━━ Input for this task

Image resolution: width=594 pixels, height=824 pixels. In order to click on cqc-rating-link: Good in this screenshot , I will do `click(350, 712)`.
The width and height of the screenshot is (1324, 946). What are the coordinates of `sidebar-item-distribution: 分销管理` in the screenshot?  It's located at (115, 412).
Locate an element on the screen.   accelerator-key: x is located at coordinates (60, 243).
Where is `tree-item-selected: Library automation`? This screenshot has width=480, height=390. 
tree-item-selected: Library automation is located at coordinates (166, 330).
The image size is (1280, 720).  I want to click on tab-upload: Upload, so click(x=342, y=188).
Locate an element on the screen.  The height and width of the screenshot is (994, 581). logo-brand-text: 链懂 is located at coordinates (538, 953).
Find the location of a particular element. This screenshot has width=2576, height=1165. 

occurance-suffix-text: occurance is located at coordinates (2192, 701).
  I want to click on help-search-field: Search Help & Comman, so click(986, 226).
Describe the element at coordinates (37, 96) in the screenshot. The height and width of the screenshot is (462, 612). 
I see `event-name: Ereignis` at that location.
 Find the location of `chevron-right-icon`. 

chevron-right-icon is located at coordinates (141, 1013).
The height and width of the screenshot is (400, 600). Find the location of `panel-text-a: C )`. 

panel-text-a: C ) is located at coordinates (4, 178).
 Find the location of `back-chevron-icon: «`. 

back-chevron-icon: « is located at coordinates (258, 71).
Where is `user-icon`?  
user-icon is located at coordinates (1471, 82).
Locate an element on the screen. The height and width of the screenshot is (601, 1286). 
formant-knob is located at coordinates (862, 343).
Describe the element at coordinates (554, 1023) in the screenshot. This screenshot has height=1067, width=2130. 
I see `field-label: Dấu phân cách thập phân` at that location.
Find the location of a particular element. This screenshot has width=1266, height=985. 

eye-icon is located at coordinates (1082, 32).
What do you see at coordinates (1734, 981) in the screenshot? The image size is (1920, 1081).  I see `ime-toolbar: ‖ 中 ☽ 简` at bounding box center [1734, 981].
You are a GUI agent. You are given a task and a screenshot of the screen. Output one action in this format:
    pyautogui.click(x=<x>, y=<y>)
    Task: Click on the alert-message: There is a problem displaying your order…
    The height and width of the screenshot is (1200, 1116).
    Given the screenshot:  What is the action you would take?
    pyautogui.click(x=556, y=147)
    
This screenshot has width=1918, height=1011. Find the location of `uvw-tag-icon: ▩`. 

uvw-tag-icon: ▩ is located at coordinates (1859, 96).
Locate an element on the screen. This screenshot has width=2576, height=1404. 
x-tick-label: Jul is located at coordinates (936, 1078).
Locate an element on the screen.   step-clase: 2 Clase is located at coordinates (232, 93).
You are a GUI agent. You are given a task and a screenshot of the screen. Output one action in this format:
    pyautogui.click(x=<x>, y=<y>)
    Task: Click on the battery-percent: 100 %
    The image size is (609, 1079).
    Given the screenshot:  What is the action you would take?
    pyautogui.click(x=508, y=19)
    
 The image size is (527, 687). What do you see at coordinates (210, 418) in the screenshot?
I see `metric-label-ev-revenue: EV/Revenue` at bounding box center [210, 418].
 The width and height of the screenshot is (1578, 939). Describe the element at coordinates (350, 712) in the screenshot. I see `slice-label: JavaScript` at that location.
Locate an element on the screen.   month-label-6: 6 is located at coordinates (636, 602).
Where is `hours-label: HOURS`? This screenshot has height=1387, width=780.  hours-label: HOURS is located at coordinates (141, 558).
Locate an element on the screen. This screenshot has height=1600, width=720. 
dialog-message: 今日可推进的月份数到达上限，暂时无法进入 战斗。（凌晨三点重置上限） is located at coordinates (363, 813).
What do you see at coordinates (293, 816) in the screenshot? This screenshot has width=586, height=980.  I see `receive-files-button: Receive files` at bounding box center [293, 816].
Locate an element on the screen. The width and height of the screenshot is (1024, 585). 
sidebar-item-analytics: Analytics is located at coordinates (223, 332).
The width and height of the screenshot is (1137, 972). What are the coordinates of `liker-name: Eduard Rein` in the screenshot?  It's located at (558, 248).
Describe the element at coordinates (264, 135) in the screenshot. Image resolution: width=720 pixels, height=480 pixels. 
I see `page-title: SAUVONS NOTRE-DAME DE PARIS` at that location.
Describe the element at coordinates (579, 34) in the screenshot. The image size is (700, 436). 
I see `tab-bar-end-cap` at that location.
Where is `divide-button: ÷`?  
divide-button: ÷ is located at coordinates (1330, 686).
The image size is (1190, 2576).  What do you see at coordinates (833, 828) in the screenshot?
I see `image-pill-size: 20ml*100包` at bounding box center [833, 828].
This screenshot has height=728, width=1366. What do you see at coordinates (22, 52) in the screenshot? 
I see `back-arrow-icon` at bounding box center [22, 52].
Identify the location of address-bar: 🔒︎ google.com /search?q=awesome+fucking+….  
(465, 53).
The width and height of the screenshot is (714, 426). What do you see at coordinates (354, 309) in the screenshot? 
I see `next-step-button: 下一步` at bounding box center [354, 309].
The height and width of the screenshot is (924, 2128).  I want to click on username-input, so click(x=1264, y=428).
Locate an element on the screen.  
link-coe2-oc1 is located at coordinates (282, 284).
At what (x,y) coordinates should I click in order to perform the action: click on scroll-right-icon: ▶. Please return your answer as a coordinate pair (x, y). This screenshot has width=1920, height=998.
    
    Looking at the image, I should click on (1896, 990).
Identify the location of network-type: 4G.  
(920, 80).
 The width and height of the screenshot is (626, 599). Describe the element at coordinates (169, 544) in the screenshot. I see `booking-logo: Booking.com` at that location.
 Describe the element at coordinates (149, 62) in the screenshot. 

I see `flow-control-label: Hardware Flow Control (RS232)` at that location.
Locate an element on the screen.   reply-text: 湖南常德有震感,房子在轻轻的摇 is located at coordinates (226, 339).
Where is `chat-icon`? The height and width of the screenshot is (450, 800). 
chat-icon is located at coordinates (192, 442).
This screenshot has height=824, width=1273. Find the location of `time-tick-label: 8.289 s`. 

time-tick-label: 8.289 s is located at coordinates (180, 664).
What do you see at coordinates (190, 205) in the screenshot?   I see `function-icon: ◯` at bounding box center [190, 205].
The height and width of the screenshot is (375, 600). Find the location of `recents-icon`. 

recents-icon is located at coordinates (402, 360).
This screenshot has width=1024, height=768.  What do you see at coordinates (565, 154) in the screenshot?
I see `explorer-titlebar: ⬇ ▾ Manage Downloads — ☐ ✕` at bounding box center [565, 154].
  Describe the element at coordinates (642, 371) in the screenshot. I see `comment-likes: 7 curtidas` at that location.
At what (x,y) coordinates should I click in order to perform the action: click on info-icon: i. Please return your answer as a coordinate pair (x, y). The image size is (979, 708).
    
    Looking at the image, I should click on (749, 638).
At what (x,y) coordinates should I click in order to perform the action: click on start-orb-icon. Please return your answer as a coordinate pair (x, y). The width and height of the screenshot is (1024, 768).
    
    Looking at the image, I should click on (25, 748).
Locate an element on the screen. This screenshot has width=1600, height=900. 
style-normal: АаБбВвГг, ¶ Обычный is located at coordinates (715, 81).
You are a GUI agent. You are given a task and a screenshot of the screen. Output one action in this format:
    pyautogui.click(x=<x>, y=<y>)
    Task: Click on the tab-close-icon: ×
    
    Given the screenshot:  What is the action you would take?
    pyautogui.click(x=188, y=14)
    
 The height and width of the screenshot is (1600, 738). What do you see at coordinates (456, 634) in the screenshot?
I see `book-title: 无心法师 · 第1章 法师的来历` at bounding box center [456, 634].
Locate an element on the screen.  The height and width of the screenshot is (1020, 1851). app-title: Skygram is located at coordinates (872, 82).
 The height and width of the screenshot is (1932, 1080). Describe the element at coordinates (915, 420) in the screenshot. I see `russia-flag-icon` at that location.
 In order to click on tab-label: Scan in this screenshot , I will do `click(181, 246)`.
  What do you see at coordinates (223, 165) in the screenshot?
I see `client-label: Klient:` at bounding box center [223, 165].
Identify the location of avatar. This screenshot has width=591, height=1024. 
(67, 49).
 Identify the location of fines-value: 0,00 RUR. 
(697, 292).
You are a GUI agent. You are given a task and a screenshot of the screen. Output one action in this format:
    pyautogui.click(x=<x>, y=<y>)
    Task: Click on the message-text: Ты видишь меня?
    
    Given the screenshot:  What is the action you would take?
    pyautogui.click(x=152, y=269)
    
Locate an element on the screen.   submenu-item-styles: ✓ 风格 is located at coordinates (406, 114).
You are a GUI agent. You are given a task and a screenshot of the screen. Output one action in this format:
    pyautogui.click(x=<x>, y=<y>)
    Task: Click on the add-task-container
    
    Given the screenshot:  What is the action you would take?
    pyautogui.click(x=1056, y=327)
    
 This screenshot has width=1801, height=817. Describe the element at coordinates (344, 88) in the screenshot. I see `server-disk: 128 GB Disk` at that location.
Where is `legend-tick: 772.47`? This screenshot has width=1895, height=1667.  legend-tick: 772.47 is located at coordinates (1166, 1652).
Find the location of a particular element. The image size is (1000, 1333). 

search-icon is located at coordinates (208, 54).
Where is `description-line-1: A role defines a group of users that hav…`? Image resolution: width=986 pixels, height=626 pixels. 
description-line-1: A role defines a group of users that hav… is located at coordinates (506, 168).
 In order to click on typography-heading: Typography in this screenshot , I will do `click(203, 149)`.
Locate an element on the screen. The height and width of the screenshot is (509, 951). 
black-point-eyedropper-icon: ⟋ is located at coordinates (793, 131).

━━━━

● **Work required**
Pull out every line in the items above that contains the word "defines".

● **Output for this task**
Where is `description-line-1: A role defines a group of users that hav…`? Image resolution: width=986 pixels, height=626 pixels. 
description-line-1: A role defines a group of users that hav… is located at coordinates (506, 168).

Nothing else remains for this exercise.